◆ **DIRECTIONS FOR THIS TASK**
When the word "computer" shows up in a line of the records below, copy that line.

◆ **DATASET**
=======
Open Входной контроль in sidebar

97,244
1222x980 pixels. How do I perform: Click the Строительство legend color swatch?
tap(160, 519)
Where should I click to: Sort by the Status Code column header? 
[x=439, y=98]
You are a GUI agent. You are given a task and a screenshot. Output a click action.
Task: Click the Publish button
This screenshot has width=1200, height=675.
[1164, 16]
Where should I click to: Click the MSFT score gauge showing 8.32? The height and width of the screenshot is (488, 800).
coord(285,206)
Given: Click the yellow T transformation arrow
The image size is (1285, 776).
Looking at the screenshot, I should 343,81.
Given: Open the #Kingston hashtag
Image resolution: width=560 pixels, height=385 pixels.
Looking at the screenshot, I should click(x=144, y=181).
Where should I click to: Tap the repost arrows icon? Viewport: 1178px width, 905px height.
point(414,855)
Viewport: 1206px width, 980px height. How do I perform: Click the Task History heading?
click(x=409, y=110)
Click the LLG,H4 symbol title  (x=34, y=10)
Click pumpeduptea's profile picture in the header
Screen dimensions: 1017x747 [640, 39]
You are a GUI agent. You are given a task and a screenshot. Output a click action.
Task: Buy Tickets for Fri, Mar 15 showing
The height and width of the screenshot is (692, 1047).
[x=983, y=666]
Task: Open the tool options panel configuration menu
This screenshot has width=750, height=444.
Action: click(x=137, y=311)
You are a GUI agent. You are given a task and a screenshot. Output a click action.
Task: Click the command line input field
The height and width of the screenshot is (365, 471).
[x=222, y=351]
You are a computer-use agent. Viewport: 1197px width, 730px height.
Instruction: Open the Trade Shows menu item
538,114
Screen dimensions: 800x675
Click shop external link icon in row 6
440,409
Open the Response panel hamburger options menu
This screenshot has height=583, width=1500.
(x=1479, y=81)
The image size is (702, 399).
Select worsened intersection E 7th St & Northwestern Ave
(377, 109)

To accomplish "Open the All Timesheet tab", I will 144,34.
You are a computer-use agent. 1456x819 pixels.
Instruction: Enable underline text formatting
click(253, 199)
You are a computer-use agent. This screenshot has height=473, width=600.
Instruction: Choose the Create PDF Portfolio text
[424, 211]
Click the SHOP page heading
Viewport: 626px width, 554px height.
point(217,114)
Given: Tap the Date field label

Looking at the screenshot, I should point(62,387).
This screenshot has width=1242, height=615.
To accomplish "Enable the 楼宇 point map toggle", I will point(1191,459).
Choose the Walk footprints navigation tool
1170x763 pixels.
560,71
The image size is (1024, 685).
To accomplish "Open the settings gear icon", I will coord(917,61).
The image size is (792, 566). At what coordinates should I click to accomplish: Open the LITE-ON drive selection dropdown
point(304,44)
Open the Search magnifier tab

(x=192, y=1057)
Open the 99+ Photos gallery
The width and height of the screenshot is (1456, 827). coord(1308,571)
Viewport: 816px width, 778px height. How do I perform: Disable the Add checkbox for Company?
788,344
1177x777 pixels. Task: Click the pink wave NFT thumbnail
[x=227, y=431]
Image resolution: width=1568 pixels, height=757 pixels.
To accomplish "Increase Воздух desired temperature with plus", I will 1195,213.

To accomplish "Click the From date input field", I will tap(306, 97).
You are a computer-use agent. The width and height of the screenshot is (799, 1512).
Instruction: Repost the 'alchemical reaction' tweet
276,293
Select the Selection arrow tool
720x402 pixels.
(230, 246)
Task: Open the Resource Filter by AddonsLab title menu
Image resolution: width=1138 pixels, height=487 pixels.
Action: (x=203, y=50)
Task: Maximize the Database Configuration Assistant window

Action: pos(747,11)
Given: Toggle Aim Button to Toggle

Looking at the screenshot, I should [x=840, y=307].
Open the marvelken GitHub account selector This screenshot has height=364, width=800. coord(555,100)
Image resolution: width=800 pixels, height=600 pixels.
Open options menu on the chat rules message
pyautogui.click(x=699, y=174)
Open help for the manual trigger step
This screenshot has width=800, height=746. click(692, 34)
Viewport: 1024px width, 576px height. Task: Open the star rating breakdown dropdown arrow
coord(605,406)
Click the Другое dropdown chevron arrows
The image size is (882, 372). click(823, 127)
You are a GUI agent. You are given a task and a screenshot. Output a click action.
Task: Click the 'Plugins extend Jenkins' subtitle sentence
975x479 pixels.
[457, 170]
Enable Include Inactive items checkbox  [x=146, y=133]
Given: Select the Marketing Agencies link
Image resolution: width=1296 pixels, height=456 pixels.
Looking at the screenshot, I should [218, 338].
=======
◆ **RESPONSE**
You are a computer-use agent. Viewport: 1197px width, 730px height.
You are a computer-use agent. 1456x819 pixels.
You are a computer-use agent. This screenshot has height=473, width=600.
You are a computer-use agent. The width and height of the screenshot is (799, 1512).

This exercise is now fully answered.